Quality Score (0-100)
Composite metric weighted by:
- Success rate (40%)
- Efficiency — items per run (20%)
- Speed — average duration (20%)
- Cost efficiency (10%)
- Consistency (10%)
A/B Testing
Take a control snapshot, modify the genome, run for a period, then take a variant snapshot and compare. The system determines the winner statistically.
Intelligence Scoring
- IQ Score — Cognitive intelligence from PRC, RSN, MEM, INT, REG genes
- EQ Score — Emotional intelligence from EMP, EXP, ADP genes
- Adaptation Rate — How fast the agent evolves (generations)

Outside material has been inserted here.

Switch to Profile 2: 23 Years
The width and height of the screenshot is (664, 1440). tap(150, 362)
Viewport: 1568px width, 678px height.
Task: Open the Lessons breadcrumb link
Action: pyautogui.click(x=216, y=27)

- Specialization Index — Depth vs breadth of gene expression
Agent Blueprints
Blueprints are version-controlled agent definitions that include configuration, genome profile, tool permissions, and performance thresholds.
Domain Packs
DevOps
Incident Commander, Deploy Guardian, SLA Monitor
Legal
Contract Reviewer, Privacy Auditor
Medical
Patient Safety Monitor, Protocol Tracker
Data Science
Model Auditor, Experiment Tracker
Blueprints support semantic versioning, inheritance, and marketplace sharing with cryptographic signing via the Passport system.
Coordination Framework
Beyond the event bus, agents can communicate via structured protocols:
- Request/Response — Direct agent-to-agent messaging with timeouts
- Consensus Voting — Majority, weighted, unanimous with quorum and veto powers
- Task Auctions — Agents bid on tasks by confidence, speed, or priority
- Broadcast — Topic-based pub/sub for all interested agents
Enterprise Management
Governance
- Approval workflows for agent create/modify/delete
- Cost budget controls per namespace
- Full audit logging of all agent actions
Operations
- Health monitoring with auto-healing
- Error rate tracking and alerts
- Efficiency scoring and ROI analytics
Chaos Engineering
Test agent resilience by injecting failures and validating recovery:
- Agent Kill — Stop an agent and verify the system recovers
- Storage Failure — Remove database connection and test graceful degradation
- Random Failure — Inject random failures across the namespace
- Resilience Report — Recovery rate scoring and event tracking
Training & Learning Paths
Guide agent evolution with structured training curricula and achievement milestones.
Specialization Tracks
Knowledge Guardian
PRC 1.8, REG 1.6, RSN 1.4
Deep Analyst
RSN 1.8, INT 1.6, PRC 1.4
Performance Optimizer
MEM 1.8, ADP 1.6, REG 1.4
Communication Specialist
EXP 1.8, EMP 1.6, MEM 1.4
Achievements
Agents earn milestones based on quality score and run count: First Run, Getting Started, Reliable (100 runs), Veteran (500 runs), Legend (1000 runs), High Performer (75+ quality), Elite (90+ quality). Each specialization track has its own milestone progression.